Re: URL parsing

On Wed, Apr 28, 2010 at 8:54 AM, Julian Reschke <julian.reschke@gmx.de> wrote:
>> In the case you mention, my recollection is that 3 out of 4 browsers
>> agree that you should lowercase the scheme.  Based on that evidence,
>> I'd probably recommend that the wayward browser also lowercase the
>> scheme.  However, I've haven't looked into these issues in enough
>> detail to know if there are other considerations that might cause us
>> to prefer that browsers not lowercase the scheme.
>
> As far as I understand, HTML5 used to require that no normalization takes
> place (essentially, it was requiring to slice the ... web address ... into
> components, and to return them unmodified). I'm not convinced that there's
> any code out there relying on this...

For what it's worth, whenever we end up defining this, I'm much more
interested to see tests in relation to what the various browsers with
substantial usage base do, than what the HTML5 spec said at some point
in time.

IIRC Ian has acknowledged that the behavior that was defined by the
HTML5 spec needed significant work and advised that it was possibly
better to start from scratch than to base work on the HTML5 spec.
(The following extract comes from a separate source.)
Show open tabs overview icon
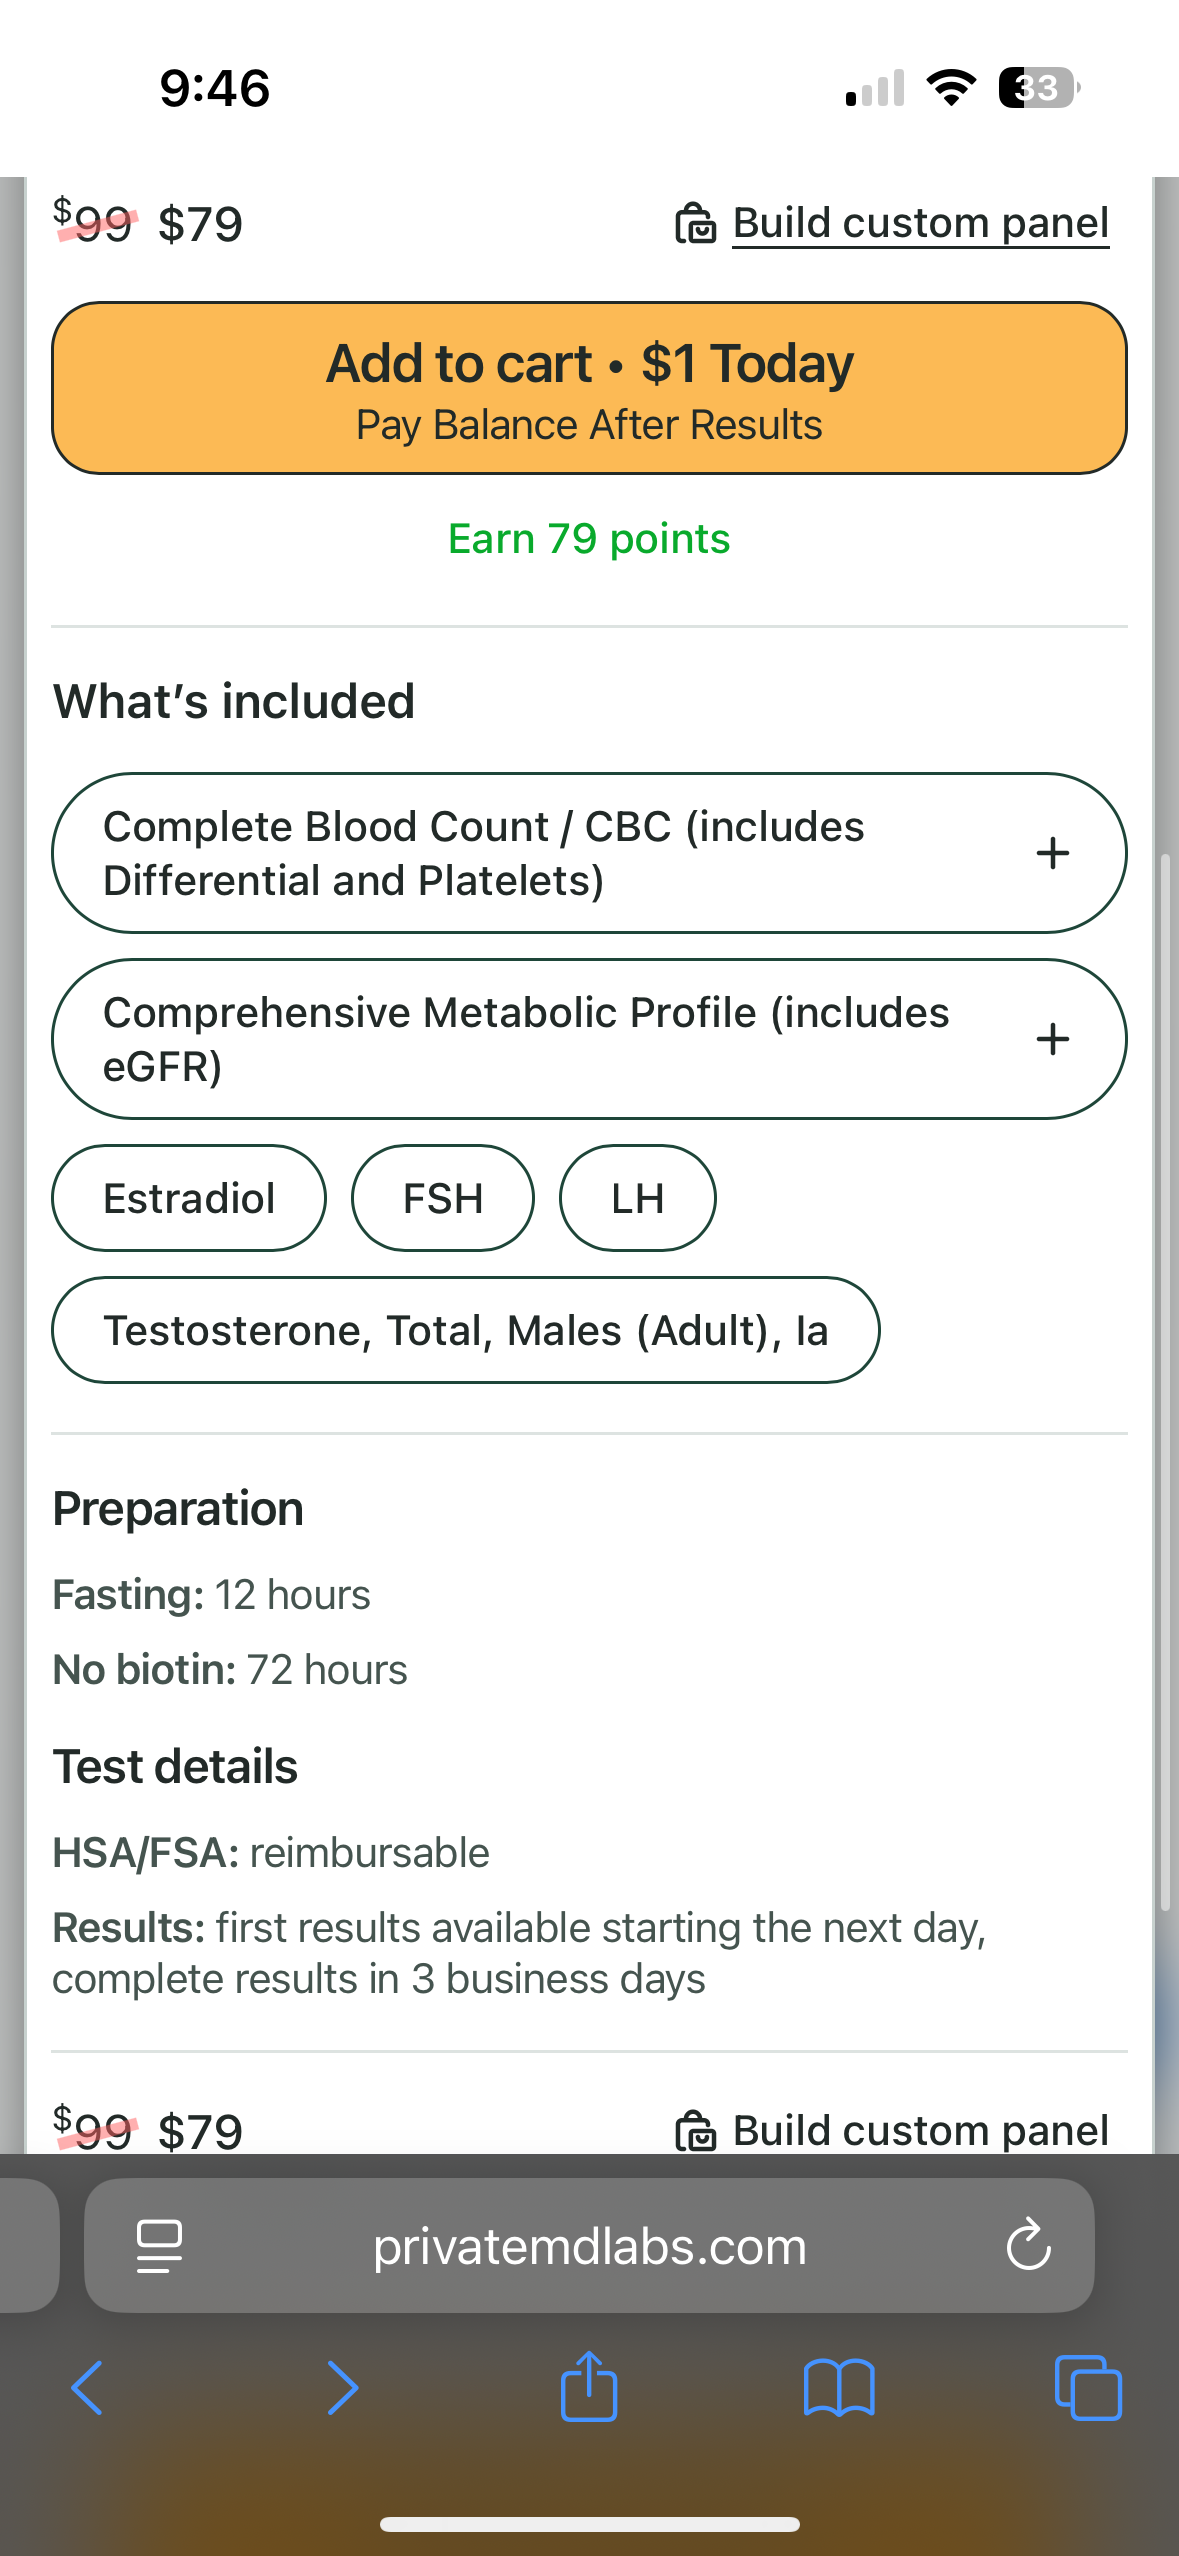 click(1088, 2388)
So I wouldn't take the HTML5 spec not matching what browsers do as a
sign that behavior might not matter. A better indicator is if browsers
differ in behavior.

Also, as usual, we're fine with changing our implementation in
firefox, as long as there is data backing up that it's unlikely to
break the web. Such data could be behavior of other browsers, or data
based on significant numbers of web pages. And, as usual, there are no
hard numbers for what constitutes "significant", it'll have to be a
judgment call on a case by case basis.

/ Jonas

Received on Wednesday, 28 April 2010 17:39:39 UTC